Не только В. Фалину, Ю. Зоре, очень многим гражданам Советского Союза хотелось взвалить на свою Родину ответственность за смерть поляков. А как усердствовали прокуроры из Главной военной прокуратуры! Без преувеличения, из кожи вон лезли! И жаловались 3 сентября 1991 года «уважаемому Михаилу Сергеевичу», что «19 августа с. г. соответствующие должностные лица УКГБ по Тверской области оказали определенное негативное воздействие и давление на совместную советско-польскую следственную и экспертную группу». Но первый заместитель Главного военного прокурора генерал-лейтенант юстиции Заика Л. М. и заместитель Главного военного прокурора генерал-майор юстиции Фролов В. С, ну и подписанты, естественно, «проявили решительность, верность долгу и закону». За что, сообщают они М. Горбачеву, удостоились благодарности от польских должностных лиц и даже от Полевого бискупа Войска Польского генерала бригады С. Лешека Глудзя.
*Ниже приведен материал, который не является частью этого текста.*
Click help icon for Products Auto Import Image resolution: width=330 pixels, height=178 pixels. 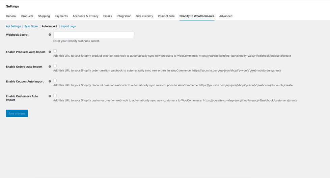pos(50,52)
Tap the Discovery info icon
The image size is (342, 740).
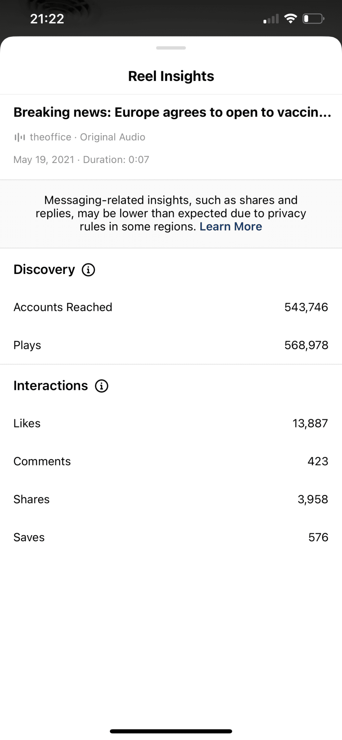88,270
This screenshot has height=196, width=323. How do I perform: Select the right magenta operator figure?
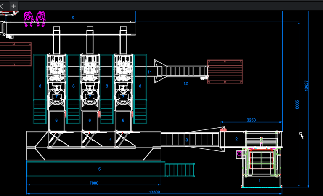pos(40,19)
Да что там благодарность какого-то попа, хоть и с лампасами! Сам папа римский Иоанн Павел выразил свое особое удовлетворение проделанной военными прокурорами работой. Вон какой чести сподобились! Так что, «уважаемый Михаил Сергеевич», вы уж в случае чего, не допустите «неправильной оценки деятельности тт. Заики и Фролова В. С. на занимаемых должностях». Старший помощник Генерального прокурора А. Розанов обнадежил: учтем старание генералов от юстиции, случись какая реорганизация – найдем им должностишки по заслугам. Любопытно, ответил за президента Советского Союза помощник прокурора, пусть и старший. Но заканчивался ноябрь 1991 года… Гибла на глазах и не без стараний военных прокуроров страна, хотя, может быть, мысль о том, что они участвуют в ее уничтожении, прокурорские головки и не посещала.